Sorte de relecture de L’École des Femmes de Molière, ce duo inégal fait la part belle à des dialogues souvent incisifs, la jeune femme prenant rapidement de l’épaisseur pour un rôle qui voit Deneuve, un peu comme dans Belle de Jour, gagner progressivement en présence et en répartie. La prise de conscience se paie d’une sorte de pragmatisme assez amer, l’amour sincère ne durant qu’un temps, et laissant place à une lucidité qui n’hésitera pas à ourdir une vengeance froide, sur le long terme.

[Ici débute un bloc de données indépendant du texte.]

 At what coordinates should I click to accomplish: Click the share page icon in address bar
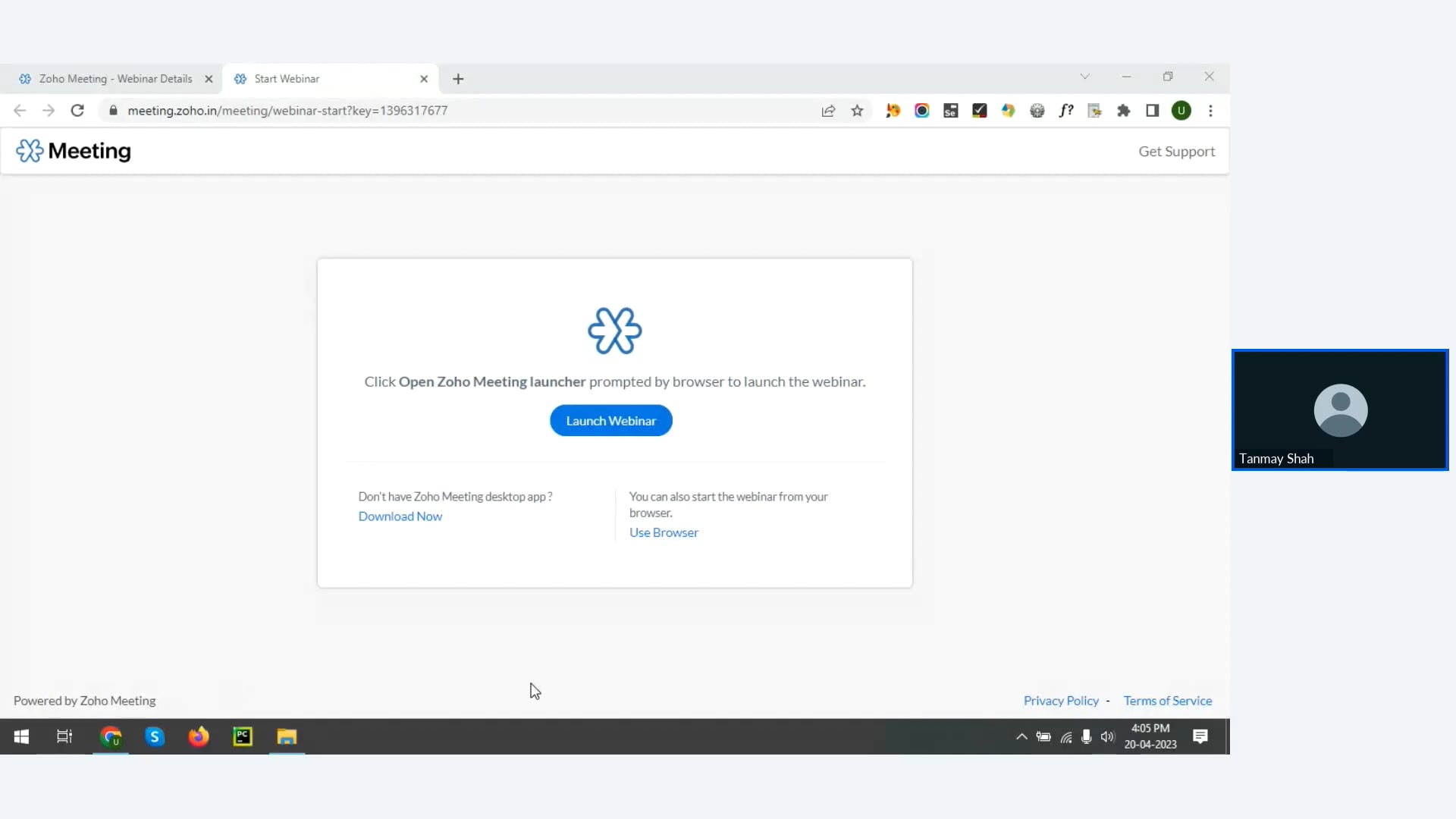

À un vieux maître qui lui affirme qu’il « préfère la tragédie au ridicule », elle demandera s’il préfère « une épouse infidèle ou une femme libre » : cette façon de poser clairement les enjeux pour composer avec l’injustice et la cruauté du monde rappellent bien entendu toutes les héroïnes du cinéaste, de Viridiana à celle du Journal d’une femme de Chambre.
Alors que le vieil homme accroit son ridicule dans une pose qui ne trompe personne, se peignant régulièrement les moustaches ou souffletant son rival qui lui répond par un bien plus contemporain poing dans la figure, les figures symboliques se délitent au même rythme que la tradition s’estompe : le fétichisme du pied cher au cinéaste trébuche sur une amputation, et l’épouse s’exhibe au balcon avant un raccord blasphématoire sur une madone. La répulsion grandissante à l’égard du patriarche s’enrichit d’un rêve récurent (sa tête tranchée devenue le battant d’une cloche) qui prolonge la dimension visionnaire du cinéma de Buñuel, et trouve dans ce film une expression particulièrement vibrante sur le plan esthétique. Les mouvements de caméra latéraux, très étudiés, vont constamment à la recherche des sentiments cachés, tandis que les personnages arpentent une Tolède aux rues minérales et démesurées qui semble accroître le labyrinthe confus de leurs passions. Ce regard qui s’abstient comme toujours de juger son personnage propose, par les voies du mouvement et du rythme, un accompagnement qui relève d’une discrète empathie, notamment dans la manière dont le temps réel va progressivement envahir un récit qui n’hésitait pas à convoquer de larges ellipses. Alors que son mari décline à vue d’œil entouré de ses pairs se gavant d’un riche goûter, Tristana, infatigablement, parcourt le couloir sur ses béquilles, se refusant à porter une prothèse : cette affirmation d’indépendance farouche, alliée à une rancœur jugée « satanique » par un prêtre, trouvera sa pleine expansion dans la nuit finale où la vengeance, toujours glaciale, prendra des proportions poétiques étonnantes. Une fenêtre ouverte sur la neige, une passivité meurtrière et un flash de toute une existence de renoncements occasionnent un nouveau film qui pourrait bien, sans les mots, faire figure d’un abrasif acte de naissance pour une protagoniste qui rejoint la cohorte des émancipées iconoclastes du cinéaste.